=== Begin Enclosure ===
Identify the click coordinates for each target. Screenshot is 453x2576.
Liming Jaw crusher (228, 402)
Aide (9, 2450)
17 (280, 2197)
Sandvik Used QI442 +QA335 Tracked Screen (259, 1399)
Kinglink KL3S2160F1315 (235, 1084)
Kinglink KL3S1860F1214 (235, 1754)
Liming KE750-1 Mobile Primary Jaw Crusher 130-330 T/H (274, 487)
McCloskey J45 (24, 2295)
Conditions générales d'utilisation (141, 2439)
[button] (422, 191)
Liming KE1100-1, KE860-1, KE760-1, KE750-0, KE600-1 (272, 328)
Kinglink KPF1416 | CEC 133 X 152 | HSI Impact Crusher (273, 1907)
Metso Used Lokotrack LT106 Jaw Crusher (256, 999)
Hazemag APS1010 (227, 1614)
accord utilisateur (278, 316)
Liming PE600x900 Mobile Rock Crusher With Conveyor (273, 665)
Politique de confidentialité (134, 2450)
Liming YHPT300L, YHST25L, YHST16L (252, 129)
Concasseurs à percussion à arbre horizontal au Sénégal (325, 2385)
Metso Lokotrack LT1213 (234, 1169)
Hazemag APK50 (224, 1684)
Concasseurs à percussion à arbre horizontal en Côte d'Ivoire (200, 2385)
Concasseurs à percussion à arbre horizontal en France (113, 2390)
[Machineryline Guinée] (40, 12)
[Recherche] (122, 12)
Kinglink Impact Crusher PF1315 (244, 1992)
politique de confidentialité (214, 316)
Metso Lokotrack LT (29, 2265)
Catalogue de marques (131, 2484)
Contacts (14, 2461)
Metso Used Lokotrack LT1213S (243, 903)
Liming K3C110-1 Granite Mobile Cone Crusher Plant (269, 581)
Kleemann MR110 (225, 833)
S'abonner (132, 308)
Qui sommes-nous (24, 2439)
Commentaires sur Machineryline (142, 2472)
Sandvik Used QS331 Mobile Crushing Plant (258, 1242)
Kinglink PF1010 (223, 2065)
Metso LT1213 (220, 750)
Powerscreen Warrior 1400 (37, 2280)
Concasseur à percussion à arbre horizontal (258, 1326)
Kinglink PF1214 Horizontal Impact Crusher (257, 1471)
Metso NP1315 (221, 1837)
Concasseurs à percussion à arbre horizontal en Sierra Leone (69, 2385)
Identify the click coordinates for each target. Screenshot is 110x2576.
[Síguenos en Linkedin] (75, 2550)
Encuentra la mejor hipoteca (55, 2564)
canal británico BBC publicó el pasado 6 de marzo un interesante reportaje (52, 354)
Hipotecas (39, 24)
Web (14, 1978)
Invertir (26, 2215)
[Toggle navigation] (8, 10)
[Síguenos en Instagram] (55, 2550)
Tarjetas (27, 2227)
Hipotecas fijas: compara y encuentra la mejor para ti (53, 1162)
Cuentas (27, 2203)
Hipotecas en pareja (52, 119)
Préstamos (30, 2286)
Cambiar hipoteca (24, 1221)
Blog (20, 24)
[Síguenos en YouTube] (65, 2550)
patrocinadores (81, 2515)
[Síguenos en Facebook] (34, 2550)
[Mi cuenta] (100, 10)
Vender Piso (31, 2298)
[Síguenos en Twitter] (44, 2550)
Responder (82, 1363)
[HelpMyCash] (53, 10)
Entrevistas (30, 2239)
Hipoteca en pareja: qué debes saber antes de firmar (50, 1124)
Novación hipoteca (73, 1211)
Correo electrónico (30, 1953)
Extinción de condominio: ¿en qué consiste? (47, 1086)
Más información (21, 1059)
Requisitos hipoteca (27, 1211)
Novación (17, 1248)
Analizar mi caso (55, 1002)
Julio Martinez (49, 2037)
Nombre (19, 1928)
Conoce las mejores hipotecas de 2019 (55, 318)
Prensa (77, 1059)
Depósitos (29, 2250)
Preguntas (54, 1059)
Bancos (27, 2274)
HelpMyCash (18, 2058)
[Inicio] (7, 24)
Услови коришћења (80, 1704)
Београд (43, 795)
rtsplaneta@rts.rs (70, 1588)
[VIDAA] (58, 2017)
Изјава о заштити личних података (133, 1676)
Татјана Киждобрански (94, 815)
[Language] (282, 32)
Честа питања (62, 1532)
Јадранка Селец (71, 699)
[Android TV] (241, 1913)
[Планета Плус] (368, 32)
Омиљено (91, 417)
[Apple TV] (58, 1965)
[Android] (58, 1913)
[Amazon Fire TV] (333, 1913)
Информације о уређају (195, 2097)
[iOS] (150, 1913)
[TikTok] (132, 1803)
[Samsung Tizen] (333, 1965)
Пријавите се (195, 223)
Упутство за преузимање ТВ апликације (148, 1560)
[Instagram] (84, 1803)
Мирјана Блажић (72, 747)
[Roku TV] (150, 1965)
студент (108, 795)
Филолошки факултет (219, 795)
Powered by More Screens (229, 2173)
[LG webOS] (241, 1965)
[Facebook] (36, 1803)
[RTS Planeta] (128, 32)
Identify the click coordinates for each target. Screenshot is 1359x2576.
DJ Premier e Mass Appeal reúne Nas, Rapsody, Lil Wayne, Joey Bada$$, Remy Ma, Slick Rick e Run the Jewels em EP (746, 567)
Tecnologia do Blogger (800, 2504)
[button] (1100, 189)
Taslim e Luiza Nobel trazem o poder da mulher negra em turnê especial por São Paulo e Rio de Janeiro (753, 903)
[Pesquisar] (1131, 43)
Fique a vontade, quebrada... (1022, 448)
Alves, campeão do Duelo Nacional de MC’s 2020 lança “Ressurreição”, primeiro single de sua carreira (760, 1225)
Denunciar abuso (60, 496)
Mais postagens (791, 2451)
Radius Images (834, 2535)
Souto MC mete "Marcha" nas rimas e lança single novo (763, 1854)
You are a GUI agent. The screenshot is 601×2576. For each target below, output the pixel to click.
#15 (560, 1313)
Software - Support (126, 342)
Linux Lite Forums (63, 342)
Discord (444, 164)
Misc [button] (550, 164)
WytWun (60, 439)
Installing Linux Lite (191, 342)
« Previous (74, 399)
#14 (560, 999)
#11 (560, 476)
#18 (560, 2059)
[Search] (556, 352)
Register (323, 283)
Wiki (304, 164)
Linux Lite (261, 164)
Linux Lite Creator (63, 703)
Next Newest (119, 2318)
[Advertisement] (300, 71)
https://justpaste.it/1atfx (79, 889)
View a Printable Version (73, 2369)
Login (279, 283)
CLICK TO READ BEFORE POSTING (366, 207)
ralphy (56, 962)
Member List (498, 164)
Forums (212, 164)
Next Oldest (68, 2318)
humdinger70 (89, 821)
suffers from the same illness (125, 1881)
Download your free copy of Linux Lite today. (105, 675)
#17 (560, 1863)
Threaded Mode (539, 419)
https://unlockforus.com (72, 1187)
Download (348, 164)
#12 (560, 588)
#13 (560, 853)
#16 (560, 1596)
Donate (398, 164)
=== End Enclosure ===
■ **Work to be completed**
From the entries above, give again exactly the lines running from the line with "Kinglink KPF1416 |" to the line with "Más información (21, 1059)"; include both of those lines.

■ **Solution to this problem**
Kinglink KPF1416 | CEC 133 X 152 | HSI Impact Crusher (273, 1907)
Metso Used Lokotrack LT106 Jaw Crusher (256, 999)
Hazemag APS1010 (227, 1614)
accord utilisateur (278, 316)
Liming PE600x900 Mobile Rock Crusher With Conveyor (273, 665)
Politique de confidentialité (134, 2450)
Liming YHPT300L, YHST25L, YHST16L (252, 129)
Concasseurs à percussion à arbre horizontal au Sénégal (325, 2385)
Metso Lokotrack LT1213 (234, 1169)
Hazemag APK50 (224, 1684)
Concasseurs à percussion à arbre horizontal en Côte d'Ivoire (200, 2385)
Concasseurs à percussion à arbre horizontal en France (113, 2390)
[Machineryline Guinée] (40, 12)
[Recherche] (122, 12)
Kinglink Impact Crusher PF1315 (244, 1992)
politique de confidentialité (214, 316)
Metso Lokotrack LT (29, 2265)
Catalogue de marques (131, 2484)
Contacts (14, 2461)
Metso Used Lokotrack LT1213S (243, 903)
Liming K3C110-1 Granite Mobile Cone Crusher Plant (269, 581)
Kleemann MR110 (225, 833)
S'abonner (132, 308)
Qui sommes-nous (24, 2439)
Commentaires sur Machineryline (142, 2472)
Sandvik Used QS331 Mobile Crushing Plant (258, 1242)
Kinglink PF1010 (223, 2065)
Metso LT1213 (220, 750)
Powerscreen Warrior 1400 (37, 2280)
Concasseur à percussion à arbre horizontal (258, 1326)
Kinglink PF1214 Horizontal Impact Crusher (257, 1471)
Metso NP1315 (221, 1837)
Concasseurs à percussion à arbre horizontal en Sierra Leone (69, 2385)
Identify the click coordinates for each target. Screenshot is 110x2576.
[Síguenos en Linkedin] (75, 2550)
Encuentra la mejor hipoteca (55, 2564)
canal británico BBC publicó el pasado 6 de marzo un interesante reportaje (52, 354)
Hipotecas (39, 24)
Web (14, 1978)
Invertir (26, 2215)
[Toggle navigation] (8, 10)
[Síguenos en Instagram] (55, 2550)
Tarjetas (27, 2227)
Hipotecas fijas: compara y encuentra la mejor para ti (53, 1162)
Cuentas (27, 2203)
Hipotecas en pareja (52, 119)
Préstamos (30, 2286)
Cambiar hipoteca (24, 1221)
Blog (20, 24)
[Síguenos en YouTube] (65, 2550)
patrocinadores (81, 2515)
[Síguenos en Facebook] (34, 2550)
[Mi cuenta] (100, 10)
Vender Piso (31, 2298)
[Síguenos en Twitter] (44, 2550)
Responder (82, 1363)
[HelpMyCash] (53, 10)
Entrevistas (30, 2239)
Hipoteca en pareja: qué debes saber antes de firmar (50, 1124)
Novación hipoteca (73, 1211)
Correo electrónico (30, 1953)
Extinción de condominio: ¿en qué consiste? (47, 1086)
Más información (21, 1059)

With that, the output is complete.